Delinquencies escalated in the wake of the Great Recession as for-profit colleges pitched themselves as an end-run around low-paying jobs, explained Judith Scott-Clayton, a Columbia University associate professor of economics and education. But many of those degrees ultimately proved useless, leaving graduates with debt they couldn’t pay back. Students attending for-profit universities and community colleges represented almost half of all borrowers leaving school and beginning to repay loans in 2011. They also accounted for 70 percent of all defaults. As a result, delinquencies skyrocketed in the 2011-2012 academic year, reaching 11.73 percent.
Today, the student loan delinquency rate remains almost as high, which Scott-Clayton attributes to social and institutional factors rather than average debt levels. “Delinquency is at crisis levels for borrowers, particularly for borrowers of color, borrowers who have gone to a for-profit and borrowers who didn’t ultimately obtain a degree,” she said, highlighting that each cohort is more likely to miss repayments on their loans than other public and private college students.

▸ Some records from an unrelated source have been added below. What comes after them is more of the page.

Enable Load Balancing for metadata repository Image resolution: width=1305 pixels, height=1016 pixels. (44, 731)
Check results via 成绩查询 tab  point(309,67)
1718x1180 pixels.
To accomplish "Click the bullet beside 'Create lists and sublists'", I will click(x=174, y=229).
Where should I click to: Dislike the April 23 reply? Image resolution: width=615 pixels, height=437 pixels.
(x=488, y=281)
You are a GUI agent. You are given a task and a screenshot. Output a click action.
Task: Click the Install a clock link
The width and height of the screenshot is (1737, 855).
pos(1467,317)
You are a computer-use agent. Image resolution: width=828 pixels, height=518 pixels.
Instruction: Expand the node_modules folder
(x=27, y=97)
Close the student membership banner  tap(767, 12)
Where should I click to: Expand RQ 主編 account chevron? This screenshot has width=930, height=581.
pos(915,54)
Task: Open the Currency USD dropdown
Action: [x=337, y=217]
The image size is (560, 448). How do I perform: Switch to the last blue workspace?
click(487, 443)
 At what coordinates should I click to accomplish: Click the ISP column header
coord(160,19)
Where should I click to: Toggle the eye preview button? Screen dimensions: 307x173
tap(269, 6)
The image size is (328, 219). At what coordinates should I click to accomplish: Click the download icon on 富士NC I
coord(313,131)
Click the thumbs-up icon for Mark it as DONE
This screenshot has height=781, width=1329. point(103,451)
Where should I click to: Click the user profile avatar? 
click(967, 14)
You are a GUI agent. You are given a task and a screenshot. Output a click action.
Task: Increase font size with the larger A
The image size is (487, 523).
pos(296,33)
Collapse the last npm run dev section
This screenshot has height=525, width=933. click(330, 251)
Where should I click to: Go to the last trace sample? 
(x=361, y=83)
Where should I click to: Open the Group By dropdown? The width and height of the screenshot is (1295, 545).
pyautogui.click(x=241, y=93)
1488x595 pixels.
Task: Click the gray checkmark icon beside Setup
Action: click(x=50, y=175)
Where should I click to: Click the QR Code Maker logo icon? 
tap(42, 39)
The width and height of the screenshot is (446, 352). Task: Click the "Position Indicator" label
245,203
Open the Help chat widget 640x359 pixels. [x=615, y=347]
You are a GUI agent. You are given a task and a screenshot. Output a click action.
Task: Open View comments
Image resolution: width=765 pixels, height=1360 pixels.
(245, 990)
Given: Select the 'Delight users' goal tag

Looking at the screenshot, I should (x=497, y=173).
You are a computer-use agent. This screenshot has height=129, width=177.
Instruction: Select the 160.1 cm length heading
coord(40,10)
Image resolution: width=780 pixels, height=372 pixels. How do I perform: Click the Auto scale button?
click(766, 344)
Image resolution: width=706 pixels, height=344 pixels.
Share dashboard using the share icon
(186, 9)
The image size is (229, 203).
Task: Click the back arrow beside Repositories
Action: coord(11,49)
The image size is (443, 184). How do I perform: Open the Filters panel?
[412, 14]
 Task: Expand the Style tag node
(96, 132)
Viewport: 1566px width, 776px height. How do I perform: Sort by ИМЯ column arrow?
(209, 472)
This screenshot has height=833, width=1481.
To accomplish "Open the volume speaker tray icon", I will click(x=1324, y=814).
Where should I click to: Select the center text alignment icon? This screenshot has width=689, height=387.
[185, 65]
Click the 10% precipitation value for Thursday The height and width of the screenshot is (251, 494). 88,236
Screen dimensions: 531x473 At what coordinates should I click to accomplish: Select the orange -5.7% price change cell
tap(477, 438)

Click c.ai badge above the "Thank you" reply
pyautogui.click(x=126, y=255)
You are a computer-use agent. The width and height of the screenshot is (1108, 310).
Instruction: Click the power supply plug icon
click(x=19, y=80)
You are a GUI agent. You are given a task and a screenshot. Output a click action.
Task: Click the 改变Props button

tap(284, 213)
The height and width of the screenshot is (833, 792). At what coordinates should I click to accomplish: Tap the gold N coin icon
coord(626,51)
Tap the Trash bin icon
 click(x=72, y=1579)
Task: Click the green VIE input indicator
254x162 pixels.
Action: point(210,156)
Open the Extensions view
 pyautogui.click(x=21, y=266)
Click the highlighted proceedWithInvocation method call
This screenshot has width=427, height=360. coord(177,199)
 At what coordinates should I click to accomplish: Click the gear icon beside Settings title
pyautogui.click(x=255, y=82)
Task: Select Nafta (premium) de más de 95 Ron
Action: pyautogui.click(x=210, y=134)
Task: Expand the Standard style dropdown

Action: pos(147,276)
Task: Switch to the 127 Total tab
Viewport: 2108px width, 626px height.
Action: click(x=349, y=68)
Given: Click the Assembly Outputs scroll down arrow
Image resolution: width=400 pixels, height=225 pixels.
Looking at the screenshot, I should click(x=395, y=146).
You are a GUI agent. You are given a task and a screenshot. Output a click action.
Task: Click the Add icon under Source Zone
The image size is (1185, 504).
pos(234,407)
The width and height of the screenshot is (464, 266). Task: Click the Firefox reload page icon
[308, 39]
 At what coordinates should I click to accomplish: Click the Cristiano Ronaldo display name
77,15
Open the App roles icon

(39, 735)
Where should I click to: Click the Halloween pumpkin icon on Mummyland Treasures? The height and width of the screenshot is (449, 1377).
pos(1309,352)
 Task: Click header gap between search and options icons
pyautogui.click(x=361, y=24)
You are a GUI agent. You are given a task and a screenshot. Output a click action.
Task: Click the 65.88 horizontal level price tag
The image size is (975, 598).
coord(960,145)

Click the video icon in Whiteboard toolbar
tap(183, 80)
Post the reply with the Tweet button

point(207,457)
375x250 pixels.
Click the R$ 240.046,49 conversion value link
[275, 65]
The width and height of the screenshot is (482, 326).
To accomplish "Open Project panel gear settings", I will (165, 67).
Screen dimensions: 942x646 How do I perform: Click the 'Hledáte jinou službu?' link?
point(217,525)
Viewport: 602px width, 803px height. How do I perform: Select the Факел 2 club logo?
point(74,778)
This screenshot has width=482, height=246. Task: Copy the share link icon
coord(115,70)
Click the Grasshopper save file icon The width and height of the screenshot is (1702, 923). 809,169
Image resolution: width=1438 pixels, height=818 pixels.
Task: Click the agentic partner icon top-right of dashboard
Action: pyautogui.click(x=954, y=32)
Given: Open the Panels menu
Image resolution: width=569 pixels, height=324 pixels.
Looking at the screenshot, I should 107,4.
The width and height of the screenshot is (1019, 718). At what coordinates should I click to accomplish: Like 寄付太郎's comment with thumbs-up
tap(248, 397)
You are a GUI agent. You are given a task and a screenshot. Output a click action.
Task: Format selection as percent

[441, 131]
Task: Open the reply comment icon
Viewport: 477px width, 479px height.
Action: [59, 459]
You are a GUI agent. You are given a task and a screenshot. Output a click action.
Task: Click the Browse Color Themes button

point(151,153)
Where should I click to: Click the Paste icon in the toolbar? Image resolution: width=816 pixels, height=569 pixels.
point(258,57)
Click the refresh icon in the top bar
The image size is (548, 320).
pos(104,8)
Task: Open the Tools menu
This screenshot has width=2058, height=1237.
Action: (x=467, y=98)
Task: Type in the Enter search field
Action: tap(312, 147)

Those most at risk of delinquency tend to be, counter-intuitively, those who’ve incurred smaller amounts of debt, explained Kali McFadden, senior research analyst at Lending Tree. Graduates who leave school with six-figure degrees that are valued in the marketplace like post-graduate law or medical degrees usually see a good return on their investment.
Hupalo agreed. “Students need to get a job that allows them to pay off their debt. The delinquency rate will rise as long as students aren’t graduating with degrees that pay back that cost,” he said.
The cost of borrowing has also risen over the last two years. Undergraduates saw interest on direct subsidized and unsubsidized loans jump to 5 percent this year — the highest rate since 2009 —while students seeking graduate and professional degrees now face a 6.6 percent interest rate, according to the U.S. Department of Education. (The federal government pays off interest on direct subsidized loans while a borrower remains a student or if they defer loans upon graduation, but doesn’t cover interest payments on unsubsidized loans).
The deepening student debt crisis isn’t just bad news for students and recent graduates. The delinquencies that come with it may have a significant negative impact on the broader economy, the Fed chairman told Congress earlier this year.
“You do stand to see longer-term negative effects on people who can’t pay off their student loans. It hurts their credit rating, it impacts the entire half of their economic life,” Powell testified before the Senate Banking Committee in March. “As this goes on and as student loans continue to grow and become larger and larger, then it absolutely could hold back growth.”